The primary goal of this thesis is to test a strain-sensitivity parameter’s precision in identifying whether an equilibrium assumption is valid for predicting mass fractions of chemically reactive species in turbulent combustion models. The equilibrium assumption reduces time derivatives of transport functions to zero, greatly reducing the computational time. However, when chemical time scales are longer than transport time scales, the equilibrium assumption is hypothesized to be invalid, and the equilibrium manifold will poorly predict mass fractions of these chemically reactive species. Soot precursors are known to exhibit long chemical time scales and are expected to be poorly predicted by the equilibrium manifold. To identify whether the equilibrium assumption is valid, mass fraction of chemically reactive species predicted by the equilibrium manifold are compared to those predicted by non-equilibrium manifolds. A strain-sensitivity parameter (⇣k), defined as the ratio of the strain rate to the chemical production term1, is hypothesized to describe the ratio of chemical time scales and flow time scales for turbulent flames. Primary heat releasing combustion products along with other small chemically reactive species were observed to be well predicted by the equilibrium manifold and was reflected by ⇣k << 1. However, the strain-sensitivity parameter did not accurately identify chemical species poorly predicted by the equilibrium manifold as having slower chemical time scales because ⇣k relies on instantaneous scalar dissipation rates, and, by definition, flow history affects the production of slow chemically reactive species.

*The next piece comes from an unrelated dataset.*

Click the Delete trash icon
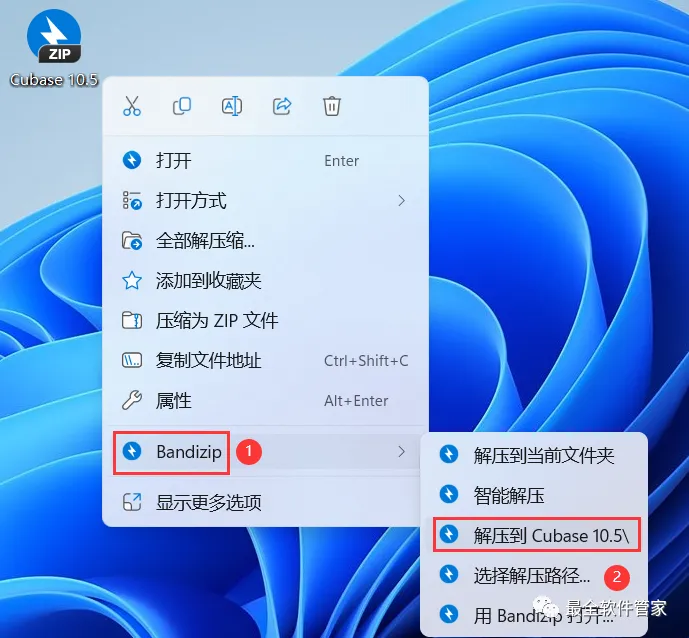The width and height of the screenshot is (689, 638). point(332,106)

An effective scalar dissipation rate was defined where large instantaneous dissipation rates were reflected at future times2 and was observed to better identify slow chemical species. Lastly, a partially non-equilibrium manifold can accurately predict the production of slow chemical species by solving full transport equations when predicting production of slow chemical species but assuming equilibrium when predicting production of fast chemical species.